→ **Passage to read**:
===

Wednesday, September 28, 2016

blooming in autumn


blooming in autumn --
bottle gentian, pried open
only by bumblebees

Late September, I am looking for the last blue blossoms of great blue lobelia to see if the seeds swelling along the stem are ready to harvest. Not quite. Nearby, the flowers of cup plants, once hoisted aloft on 3 meter high stems, have gone to seed, shattering at my touch. Almost hidden beneath the giant cup plant leaves on the ground, I discover a late-blooming wildflower, bottle gentian. Clusters of striped lavender blossoms, nearly closed at the top, look more like buds than full-blown flowers. Only the burly bumblebee is strong enough to push open the corollas to sip on the nectar inside the "bottle."

Friday, September 23, 2016

blooming between bricks


blooming between bricks
beside the iron streetlamp
bright pink petunias

A day past the autumn equinox, but it feels like the height of summer, hot and humid. No hand planted petunias here, but these enterprising flowers seem happy to keep on growing in a tiny bit of dirt between the brick sidewalk and the concrete base of the iron streetlamp. It makes me reflect that soft yet hardy plants will be here long after the iron streetlamp has rusted away and the concrete and bricks have broken into pieces.

Wednesday, September 21, 2016

in the ditch between


in the ditch between
mono-crop fields and highway,
prairie grass and wildflowers

I love the deep ditches between the blacktop and the fields of corn and soybeans. Too steep to mow, they harbor prairie grasses and a parade of wildflowers. Right now, at the autumn equinox, the narrow strips are mostly bright yellow sunflowers and goldenrod, with complementary splashes of purple asters.


Harvesting has begun. Green and yellow machines like enormous grasshoppers are cutting down and scooping up the dry soybeans, raising clouds of brown dust, then disgorging the beans into hopper trucks. The field corn is still a little green, but it will soon fall to the sharp teeth of the combines. Both mono-crops are grown with heavy doses of synthetic fertilizers and pesticides, so perhaps it's no wonder that wild plants thrive where they do. But insects, especially honeybees and Monarch butterflies, take a heavy hit.

===

→ **Collected material**:
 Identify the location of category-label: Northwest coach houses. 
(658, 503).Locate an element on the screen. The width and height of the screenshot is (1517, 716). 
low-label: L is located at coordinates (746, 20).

===

→ **How to complete this task**: Rewrite the nature journal above, beginning at the words "I love the deep" and stopping after "a heavy hit.", with "soybeans" replaced by "oats".

→ **Solution for this task**:
I love the deep ditches between the blacktop and the fields of corn and oats. Too steep to mow, they harbor prairie grasses and a parade of wildflowers. Right now, at the autumn equinox, the narrow strips are mostly bright yellow sunflowers and goldenrod, with complementary splashes of purple asters.


Harvesting has begun. Green and yellow machines like enormous grasshoppers are cutting down and scooping up the dry oats, raising clouds of brown dust, then disgorging the beans into hopper trucks. The field corn is still a little green, but it will soon fall to the sharp teeth of the combines. Both mono-crops are grown with heavy doses of synthetic fertilizers and pesticides, so perhaps it's no wonder that wild plants thrive where they do. But insects, especially honeybees and Monarch butterflies, take a heavy hit.